With the K-12 created option, my student was able to take the state mandated civics course AND classes in vector calculus, linear algebra, and physical chemistry. Without the K-12 course he would have had to choose between taking the state mandated civics class OR those three other classes. Which was better for his education?
Asked…
“But I defy them to find an example of a public school where the people in charge wrote themselves checks for nearly $2 million”
Answered….
“In less than 55 hours, she would be standing in front of state District Judge Stephen Pfeffer to find out her punishment for embezzling an estimated $3.4 million from the small Jemez Mountain School District. She faced up to life in prison.
…
The state Auditor’s Office launched a special audit and determined that at least 538 blank checks were taken from the district and that those checks were made payable to Borrego and others.”
http://www.abqjournal.com/news/state/09231923state05-09-10.htm
Corruption and wrong doing happens everywhere. How about the tens of millions stolen and embezzled in the Detroit Public Schools. Even teachers were caught stealing computers from the district.
It sure would be refreshing to hear about those supposed ‘challenging, content-rich core curriculum” you claim to support instead of the constant stream of ad hominem attacks and anecdotal instances of wrong doing. Why not tell us what they look like, where they can be found, and how all schools should offer them. As far as I can tell, more charters seem to offer this than do district schools.
http://www.usatoday.com/picture-gallery/news/nation/2012/10/12/a-new-kind-of-elementary-school-rocketship-si-se-puede-academy/1630549/
FLERP! (what does that stand for?) wrote in part, “But I don’t think they’re easy to answer. Do you? Should gifted and talented programs be abolished?
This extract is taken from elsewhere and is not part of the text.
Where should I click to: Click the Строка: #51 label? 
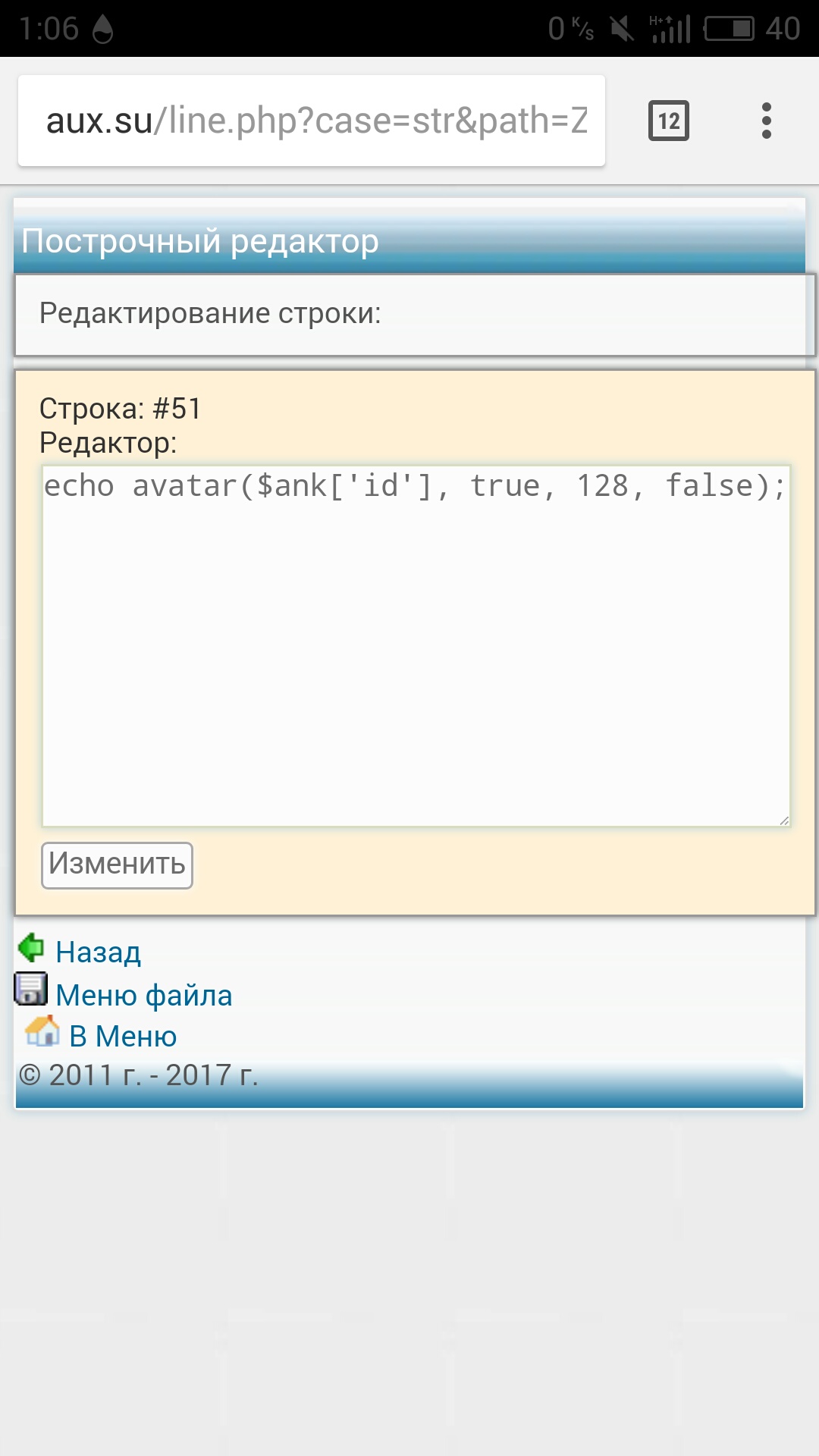coord(120,409)
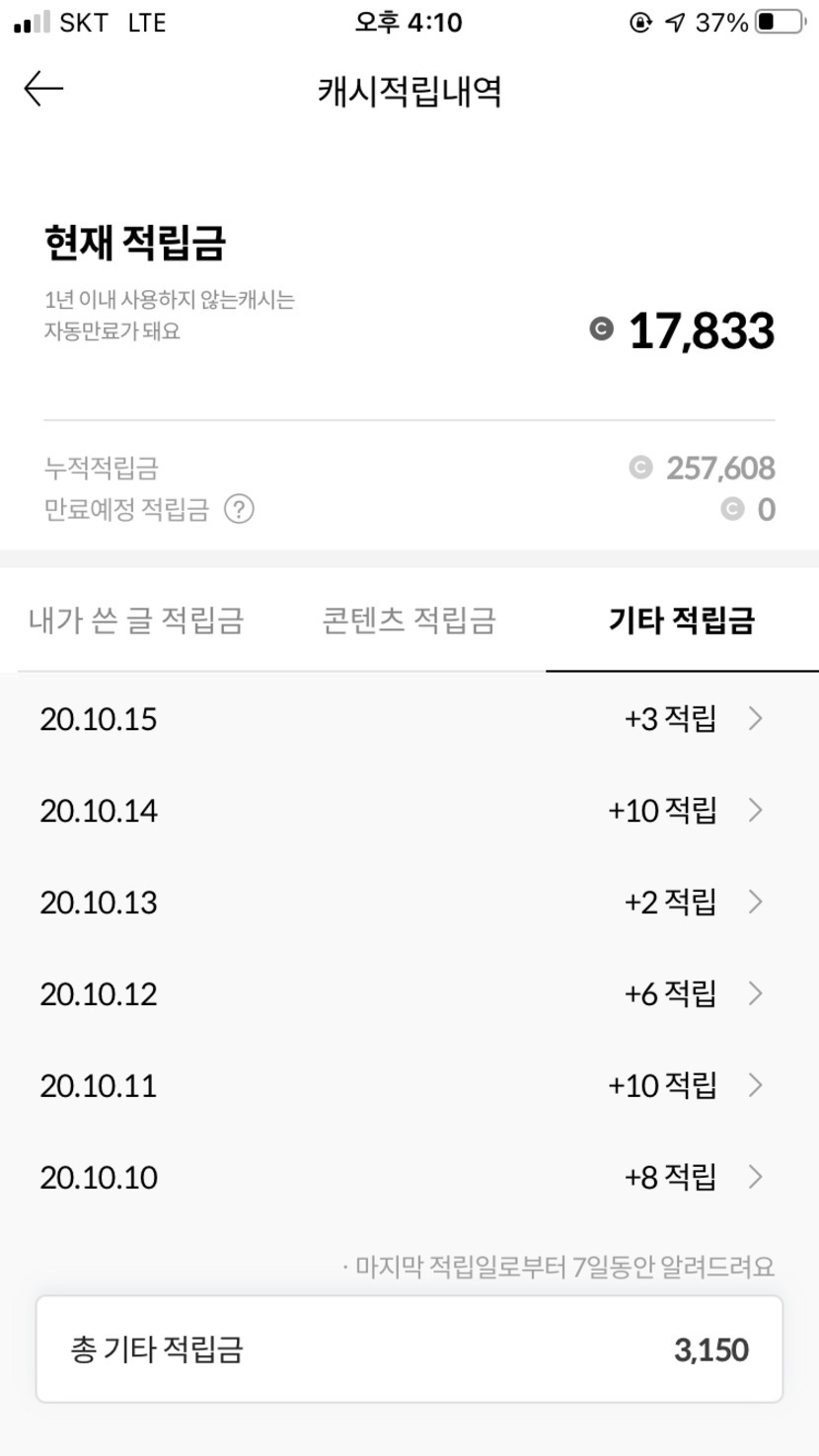Expand the 20.10.14 entry chevron

[756, 810]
Should all zoned schools be abolished because they necessarily exclude some students? What practical effects would a policy like that have on education overall? Or is the principle all that matters?”
No, I would not abolish programs for gifted/talented. But I am impressed with the Howard Gardner’s “Theory of Multiple Intelligence” which suggests the vast majority people are gifted (ie in the top 10%). So I’m in favor of public schools open to all, that help young people develop their own gifts & talents, whether it be painting, music, writing, math, or more applied, “hands-on” skills.
Hank Levin also showed via Accelerated Schools that many youngster did better when offered interesting, complex opportunities instead of worksheets. Joseph Renzulli in Connecticut showed many more youngsters thrived with challenging work.
I would not abolish zoned schools but I’d have more of which Ann Cook and her terrific NYC (district) colleagues did at the Julia Richman complex – offering several schools in one building. We’ve helped people do this even in small rural districts like Int’l Falls Mn. In Forest Lake, Mn there is a Montessori district and a self-contained district elem in the same building. Good idea.
For me, one of the central ideals and ideas of public education is that those schools are open to all, with no admissions tests.
What do you think?
Sorry, I left out one thing re Gardner’s ideas. He says the vast majority of people are gifted in at least one thing – whether painting, music, writing, math, constructive, etc.